More recently, in 2016, following a report by CGIL (the Italian left oriented Workers Union), the EU has stated that considering the urgency of the procedure, in some cases, women looking for an abortion might be forced to go to alternative structures, in Italy or abroad. Or they have to terminate their pregnancy without the support and monitoring of the competent medical authorities, with grave dangers for the safety and well-being of the concerned women. Alternatively, they can be dissuaded, by sheer force of refusal after refusals, from having the abortion, hence basically denied the access to their basic right to terminate their pregnancy.

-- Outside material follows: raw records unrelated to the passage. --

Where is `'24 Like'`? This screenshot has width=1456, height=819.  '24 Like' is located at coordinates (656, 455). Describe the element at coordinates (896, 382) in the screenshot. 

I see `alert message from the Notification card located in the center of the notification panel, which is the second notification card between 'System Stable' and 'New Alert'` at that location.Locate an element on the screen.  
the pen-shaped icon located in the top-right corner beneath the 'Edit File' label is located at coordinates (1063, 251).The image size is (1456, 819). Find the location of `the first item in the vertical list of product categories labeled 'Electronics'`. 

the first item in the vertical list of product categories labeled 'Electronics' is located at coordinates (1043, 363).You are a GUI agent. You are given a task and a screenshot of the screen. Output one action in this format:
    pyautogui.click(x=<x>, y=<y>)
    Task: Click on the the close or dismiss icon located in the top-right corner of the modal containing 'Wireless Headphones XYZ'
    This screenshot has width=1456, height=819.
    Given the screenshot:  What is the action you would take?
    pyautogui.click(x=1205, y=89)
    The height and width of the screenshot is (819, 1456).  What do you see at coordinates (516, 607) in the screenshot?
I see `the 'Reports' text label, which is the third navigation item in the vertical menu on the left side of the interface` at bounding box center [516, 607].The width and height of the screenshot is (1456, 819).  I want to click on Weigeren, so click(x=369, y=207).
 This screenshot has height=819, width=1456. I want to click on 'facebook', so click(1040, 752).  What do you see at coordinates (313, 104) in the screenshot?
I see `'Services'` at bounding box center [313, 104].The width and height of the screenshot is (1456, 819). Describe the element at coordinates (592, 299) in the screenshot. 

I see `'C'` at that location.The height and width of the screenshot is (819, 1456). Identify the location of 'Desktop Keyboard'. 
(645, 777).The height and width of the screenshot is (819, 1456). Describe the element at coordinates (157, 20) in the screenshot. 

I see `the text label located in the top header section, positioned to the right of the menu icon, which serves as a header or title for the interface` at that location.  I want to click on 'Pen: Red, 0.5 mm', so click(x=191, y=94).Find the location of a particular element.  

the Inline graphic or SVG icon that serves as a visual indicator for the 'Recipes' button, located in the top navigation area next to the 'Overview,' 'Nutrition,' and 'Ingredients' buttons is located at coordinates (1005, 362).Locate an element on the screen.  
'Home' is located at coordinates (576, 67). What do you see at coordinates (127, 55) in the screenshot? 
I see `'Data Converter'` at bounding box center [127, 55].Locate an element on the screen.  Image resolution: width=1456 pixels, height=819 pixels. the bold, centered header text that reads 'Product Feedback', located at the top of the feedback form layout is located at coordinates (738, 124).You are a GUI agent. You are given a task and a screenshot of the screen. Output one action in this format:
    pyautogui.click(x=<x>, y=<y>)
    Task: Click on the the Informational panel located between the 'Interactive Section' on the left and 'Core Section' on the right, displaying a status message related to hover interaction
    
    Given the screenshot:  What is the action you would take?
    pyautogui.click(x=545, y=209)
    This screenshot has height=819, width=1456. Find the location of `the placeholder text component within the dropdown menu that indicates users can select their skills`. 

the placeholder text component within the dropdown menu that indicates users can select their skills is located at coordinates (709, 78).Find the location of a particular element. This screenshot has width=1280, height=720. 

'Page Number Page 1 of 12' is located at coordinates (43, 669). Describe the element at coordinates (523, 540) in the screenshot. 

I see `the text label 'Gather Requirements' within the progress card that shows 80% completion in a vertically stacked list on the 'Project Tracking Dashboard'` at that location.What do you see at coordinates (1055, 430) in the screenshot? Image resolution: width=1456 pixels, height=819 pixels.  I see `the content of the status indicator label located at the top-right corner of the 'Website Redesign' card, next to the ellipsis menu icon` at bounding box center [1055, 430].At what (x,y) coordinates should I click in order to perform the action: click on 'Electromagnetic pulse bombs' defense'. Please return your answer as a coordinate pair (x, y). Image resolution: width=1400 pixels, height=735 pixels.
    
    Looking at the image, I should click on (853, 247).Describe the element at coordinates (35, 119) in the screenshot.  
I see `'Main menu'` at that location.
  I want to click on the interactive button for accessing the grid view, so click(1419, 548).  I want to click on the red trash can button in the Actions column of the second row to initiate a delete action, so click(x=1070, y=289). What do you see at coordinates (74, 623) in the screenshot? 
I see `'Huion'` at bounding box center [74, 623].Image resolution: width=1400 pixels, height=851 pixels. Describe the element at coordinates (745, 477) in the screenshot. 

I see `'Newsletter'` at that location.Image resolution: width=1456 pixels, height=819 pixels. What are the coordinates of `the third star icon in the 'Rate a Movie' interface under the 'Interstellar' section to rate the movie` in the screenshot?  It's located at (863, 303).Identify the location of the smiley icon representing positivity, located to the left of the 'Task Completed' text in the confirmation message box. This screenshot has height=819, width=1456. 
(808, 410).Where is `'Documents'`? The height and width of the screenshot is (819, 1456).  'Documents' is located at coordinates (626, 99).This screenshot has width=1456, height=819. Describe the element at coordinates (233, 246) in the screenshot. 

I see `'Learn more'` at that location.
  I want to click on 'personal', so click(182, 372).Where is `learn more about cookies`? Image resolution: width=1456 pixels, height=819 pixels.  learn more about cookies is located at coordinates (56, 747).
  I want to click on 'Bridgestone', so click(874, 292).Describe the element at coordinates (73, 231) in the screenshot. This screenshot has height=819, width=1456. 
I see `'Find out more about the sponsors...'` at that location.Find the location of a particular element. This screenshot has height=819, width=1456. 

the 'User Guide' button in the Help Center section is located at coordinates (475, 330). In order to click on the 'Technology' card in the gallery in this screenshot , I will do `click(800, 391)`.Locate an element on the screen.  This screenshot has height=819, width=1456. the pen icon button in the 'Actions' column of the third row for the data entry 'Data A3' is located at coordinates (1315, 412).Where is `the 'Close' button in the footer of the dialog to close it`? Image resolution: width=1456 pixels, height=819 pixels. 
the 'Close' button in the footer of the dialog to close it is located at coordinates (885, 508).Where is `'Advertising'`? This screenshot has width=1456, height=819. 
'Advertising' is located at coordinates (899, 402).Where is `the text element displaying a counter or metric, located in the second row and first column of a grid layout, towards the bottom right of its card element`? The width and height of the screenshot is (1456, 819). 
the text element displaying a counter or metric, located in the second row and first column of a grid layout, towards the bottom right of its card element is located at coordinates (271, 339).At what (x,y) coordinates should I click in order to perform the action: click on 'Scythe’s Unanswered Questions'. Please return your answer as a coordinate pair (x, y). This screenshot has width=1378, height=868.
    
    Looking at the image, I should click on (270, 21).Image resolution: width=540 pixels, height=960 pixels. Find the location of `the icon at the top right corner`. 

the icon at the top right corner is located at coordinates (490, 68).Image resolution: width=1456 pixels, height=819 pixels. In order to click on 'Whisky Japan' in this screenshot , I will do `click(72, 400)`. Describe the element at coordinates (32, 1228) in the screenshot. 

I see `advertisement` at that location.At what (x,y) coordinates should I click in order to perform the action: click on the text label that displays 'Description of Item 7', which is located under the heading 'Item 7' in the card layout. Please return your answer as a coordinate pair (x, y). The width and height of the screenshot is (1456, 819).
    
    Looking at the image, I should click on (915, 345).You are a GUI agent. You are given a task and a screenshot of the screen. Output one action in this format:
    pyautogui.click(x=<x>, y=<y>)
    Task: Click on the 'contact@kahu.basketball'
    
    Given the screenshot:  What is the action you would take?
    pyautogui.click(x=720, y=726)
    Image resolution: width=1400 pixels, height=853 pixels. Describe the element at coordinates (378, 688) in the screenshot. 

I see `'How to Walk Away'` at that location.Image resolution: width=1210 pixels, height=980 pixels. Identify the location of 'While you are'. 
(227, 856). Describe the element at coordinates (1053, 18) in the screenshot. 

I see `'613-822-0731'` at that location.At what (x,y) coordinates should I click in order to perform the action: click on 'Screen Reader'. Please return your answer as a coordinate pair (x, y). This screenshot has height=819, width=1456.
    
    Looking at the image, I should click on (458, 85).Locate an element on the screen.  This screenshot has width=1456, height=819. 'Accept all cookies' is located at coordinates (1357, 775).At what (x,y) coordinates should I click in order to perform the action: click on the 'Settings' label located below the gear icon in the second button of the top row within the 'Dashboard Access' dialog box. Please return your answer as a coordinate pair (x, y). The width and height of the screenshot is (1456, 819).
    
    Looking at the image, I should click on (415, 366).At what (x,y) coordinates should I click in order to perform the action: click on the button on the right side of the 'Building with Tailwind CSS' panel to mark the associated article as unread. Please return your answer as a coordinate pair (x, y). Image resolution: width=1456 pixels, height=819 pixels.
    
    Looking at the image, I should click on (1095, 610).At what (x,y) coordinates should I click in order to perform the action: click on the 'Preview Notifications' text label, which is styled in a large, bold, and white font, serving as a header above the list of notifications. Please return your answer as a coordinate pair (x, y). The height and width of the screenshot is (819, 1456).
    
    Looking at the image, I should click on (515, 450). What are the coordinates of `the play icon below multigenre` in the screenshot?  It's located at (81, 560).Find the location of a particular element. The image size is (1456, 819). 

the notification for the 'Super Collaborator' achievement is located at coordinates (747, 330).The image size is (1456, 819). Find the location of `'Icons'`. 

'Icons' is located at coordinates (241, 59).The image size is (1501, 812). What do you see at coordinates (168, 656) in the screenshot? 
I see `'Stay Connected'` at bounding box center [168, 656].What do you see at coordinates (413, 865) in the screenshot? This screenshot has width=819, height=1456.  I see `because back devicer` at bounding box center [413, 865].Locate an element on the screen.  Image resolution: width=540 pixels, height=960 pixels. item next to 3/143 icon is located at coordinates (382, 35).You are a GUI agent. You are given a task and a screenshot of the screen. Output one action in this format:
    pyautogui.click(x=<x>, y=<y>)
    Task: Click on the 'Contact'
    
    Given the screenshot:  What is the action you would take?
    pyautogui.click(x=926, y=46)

But why so many doctors decide to become objectors? It is not only a matter of religious beliefs. Some Catholic gynecologists still perform abortions, despite their personal moral values, and I cheer for them for choosing their professional role above their own beliefs. There are other reasons behind the rise of objectors. One, also mentioned by Gomorra’s author Roberto Saviano, is the predominant number of religious medical structures. Many public hospitals would not survive without the financial help of the Church, and a vast number of clinics are church-owned completely. Hence, the recruitment process favors doctors who share, or declare to share, the same values of their employers. Considering that objecting to abortion comes for free, meaning that there is no economic disadvantage, many aspiring gynecologists just adhere to the moral of their perspective employers.

And then, there is stigma and harassment. Yes, harassment also exists in the hospital corridors, sadly, where objectors doctors bully their non-objectors colleagues. Who, by the way, are also often penalized in their careers, should they encounter an anti-abortion superior.

There is no easy fix to the problem. There are, however, examples from other countries. In the UK, for instance, where almost 50% of the doctors are anti-abortion, objectors use to find by themselves a suitable replacement when asked to terminate a pregnancy. In other countries, those who do not perform abortions are economically penalized compared to their colleagues. Another solution, but difficult to implement due to the poor finances of the Italian medical system, would be to ensure that each structure has at least one non-objector per shift. My favorite one, even thought the most radical (or maybe because it is the most radical) is the Swedish approach: doctors who object to performing abortions are invited to choose a different medical path.

I am no legislator, hence I cannot decide the route to go. But as a woman, it is my right to demand whichever Government rules my home country, to take it out of this Dark Age it is dwelling into.